Setki tysięcy ludzi zginęło w Treblince, a Jarmanowi i Kempkerowi pokazano miejsca, w których ciała zostałyby spalone.
Grupa poświęciła chwilę na zebranie się i przedyskutowanie tego, czego dowiedzieli się i odczuli w Treblince.
„Wszyscy zgodziliśmy się, że było tam tak spokojnie i cicho, ale jakoś nadal bardzo głośno” – powiedział Kempker. „Mimo że staliśmy tam i tak naprawdę nic nie mówiliśmy, było głośno”.

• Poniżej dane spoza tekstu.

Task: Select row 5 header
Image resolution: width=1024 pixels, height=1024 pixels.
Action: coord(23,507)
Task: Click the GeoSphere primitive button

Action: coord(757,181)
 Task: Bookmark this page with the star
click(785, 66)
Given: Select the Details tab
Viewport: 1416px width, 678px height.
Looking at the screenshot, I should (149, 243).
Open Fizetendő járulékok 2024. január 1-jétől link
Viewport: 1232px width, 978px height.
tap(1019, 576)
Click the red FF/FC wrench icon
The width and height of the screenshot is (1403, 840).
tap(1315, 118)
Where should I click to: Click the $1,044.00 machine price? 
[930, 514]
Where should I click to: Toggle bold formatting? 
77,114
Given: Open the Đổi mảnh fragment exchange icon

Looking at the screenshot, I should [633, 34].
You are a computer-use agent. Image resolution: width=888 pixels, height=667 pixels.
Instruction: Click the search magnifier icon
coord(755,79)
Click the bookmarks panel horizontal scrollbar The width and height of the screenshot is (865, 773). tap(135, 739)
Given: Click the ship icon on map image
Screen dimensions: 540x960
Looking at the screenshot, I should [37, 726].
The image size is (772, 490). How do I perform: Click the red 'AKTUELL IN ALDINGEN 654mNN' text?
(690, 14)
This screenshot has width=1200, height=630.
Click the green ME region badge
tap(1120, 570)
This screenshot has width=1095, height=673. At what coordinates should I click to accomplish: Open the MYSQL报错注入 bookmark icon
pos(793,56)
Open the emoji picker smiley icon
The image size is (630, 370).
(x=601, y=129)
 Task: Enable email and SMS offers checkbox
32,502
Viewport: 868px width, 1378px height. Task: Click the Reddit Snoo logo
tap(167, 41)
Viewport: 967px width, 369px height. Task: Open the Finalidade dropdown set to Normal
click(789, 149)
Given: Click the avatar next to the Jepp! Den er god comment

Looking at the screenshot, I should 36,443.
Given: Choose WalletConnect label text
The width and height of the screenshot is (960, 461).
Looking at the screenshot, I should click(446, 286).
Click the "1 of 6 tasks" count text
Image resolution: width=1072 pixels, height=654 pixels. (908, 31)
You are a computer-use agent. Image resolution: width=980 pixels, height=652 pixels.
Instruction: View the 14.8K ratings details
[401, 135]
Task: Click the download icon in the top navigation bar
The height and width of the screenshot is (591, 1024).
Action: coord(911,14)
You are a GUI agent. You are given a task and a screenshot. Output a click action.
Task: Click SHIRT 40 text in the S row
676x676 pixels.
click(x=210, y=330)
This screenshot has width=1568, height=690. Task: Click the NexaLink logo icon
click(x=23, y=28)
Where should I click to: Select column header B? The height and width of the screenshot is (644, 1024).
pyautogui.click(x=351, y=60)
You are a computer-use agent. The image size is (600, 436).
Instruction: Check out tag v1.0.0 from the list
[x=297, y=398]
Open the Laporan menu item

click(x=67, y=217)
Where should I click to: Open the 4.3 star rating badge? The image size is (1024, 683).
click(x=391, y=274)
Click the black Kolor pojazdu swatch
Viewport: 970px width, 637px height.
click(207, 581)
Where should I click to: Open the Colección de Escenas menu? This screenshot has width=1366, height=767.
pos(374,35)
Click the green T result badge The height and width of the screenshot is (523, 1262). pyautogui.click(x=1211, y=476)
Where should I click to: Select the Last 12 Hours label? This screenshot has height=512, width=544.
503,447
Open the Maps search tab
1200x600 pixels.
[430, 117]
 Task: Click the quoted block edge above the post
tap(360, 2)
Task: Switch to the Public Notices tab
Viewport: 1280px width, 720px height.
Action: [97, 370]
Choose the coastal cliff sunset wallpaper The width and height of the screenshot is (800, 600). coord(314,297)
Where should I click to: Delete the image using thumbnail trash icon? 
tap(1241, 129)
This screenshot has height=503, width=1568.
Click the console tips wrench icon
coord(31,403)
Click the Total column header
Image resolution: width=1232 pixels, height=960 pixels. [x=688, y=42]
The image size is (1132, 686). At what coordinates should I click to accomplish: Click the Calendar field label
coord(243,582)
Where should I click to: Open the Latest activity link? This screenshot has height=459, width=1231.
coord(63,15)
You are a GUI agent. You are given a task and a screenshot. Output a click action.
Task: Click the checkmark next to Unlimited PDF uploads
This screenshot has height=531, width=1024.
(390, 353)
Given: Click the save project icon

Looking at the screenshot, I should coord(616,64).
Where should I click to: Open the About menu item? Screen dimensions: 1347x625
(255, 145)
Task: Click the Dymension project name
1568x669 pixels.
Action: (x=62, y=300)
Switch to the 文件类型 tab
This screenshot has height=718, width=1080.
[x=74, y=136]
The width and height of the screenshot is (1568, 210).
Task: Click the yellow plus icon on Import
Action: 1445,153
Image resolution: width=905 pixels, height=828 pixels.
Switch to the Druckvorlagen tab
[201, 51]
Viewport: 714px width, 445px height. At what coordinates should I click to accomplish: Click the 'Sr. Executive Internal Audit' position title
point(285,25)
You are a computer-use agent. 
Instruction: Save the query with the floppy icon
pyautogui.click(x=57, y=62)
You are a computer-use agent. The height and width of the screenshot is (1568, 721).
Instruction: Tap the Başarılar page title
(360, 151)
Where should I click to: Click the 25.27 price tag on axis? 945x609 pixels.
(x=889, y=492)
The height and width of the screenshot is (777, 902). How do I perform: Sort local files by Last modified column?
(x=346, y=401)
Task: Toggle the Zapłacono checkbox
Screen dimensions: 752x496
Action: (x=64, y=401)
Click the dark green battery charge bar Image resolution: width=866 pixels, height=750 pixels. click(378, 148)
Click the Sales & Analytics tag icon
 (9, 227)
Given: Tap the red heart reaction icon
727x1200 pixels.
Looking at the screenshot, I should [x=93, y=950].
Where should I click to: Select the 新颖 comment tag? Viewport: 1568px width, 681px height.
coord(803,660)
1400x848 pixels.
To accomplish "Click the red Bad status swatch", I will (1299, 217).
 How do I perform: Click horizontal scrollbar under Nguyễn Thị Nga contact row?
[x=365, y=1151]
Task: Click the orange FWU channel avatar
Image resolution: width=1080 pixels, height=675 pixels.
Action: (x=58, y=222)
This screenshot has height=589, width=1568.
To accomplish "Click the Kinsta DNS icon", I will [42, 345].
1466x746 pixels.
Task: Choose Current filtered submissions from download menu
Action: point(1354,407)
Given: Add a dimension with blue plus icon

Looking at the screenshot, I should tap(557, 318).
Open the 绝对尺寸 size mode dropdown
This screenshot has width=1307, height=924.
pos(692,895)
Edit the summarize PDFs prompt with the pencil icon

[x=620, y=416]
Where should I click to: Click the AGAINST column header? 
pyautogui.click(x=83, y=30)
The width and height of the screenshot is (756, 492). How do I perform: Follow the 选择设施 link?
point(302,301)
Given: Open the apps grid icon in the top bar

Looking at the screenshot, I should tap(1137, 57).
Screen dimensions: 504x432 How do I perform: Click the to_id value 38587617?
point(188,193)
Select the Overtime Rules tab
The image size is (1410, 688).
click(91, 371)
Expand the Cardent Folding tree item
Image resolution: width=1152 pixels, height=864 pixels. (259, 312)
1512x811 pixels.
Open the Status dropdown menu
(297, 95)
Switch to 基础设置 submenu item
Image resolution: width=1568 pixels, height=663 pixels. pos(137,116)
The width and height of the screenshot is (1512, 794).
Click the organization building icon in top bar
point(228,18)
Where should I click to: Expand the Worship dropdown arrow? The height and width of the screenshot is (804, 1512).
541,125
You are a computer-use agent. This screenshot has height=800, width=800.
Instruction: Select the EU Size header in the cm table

Jej czas w letniej akademii był wymagający fizycznie – nauczyciele byli na nogach przez cały dzień od 8 do 19 – ale jeszcze bardziej emocjonalny, powiedział Kempker.
„Bez względu na to, jak byliśmy zmęczeni, nie było łatwo zasnąć w nocy, ponieważ wciąż trzeba było coś przetworzyć i popracować” – powiedział Kempker.
Jarman dodał: „Ludzie pytają mnie: 'Cóż, podobało ci się?’ I to jest jak, cóż, lubisz coś tak ciężkiego?
Kempker przypomniał sobie dwóch mężczyzn, którzy wcześniej przybyli do Helias, aby opowiedzieć swoje historie jako ocaleni z Holokaustu. Oni już nie żyją.
Jeden był w Auschwitz, a Kempker powiedział, że bycie tam wydawało się kontynuacją jego historii.
Kolejny ukrył się tuż za Treblinką. Kiedy była w Treblince, przypomniała sobie jego raport, że widział tam słup dymu.
Przez całą podróż powtarzało się zdanie: Nigdy nie zapomnij.
„Teraz czuję się szczególnie zobowiązany do dalszego opowiadania jej historii i to jest „Nigdy nie zapomnij” – powiedział Kempker.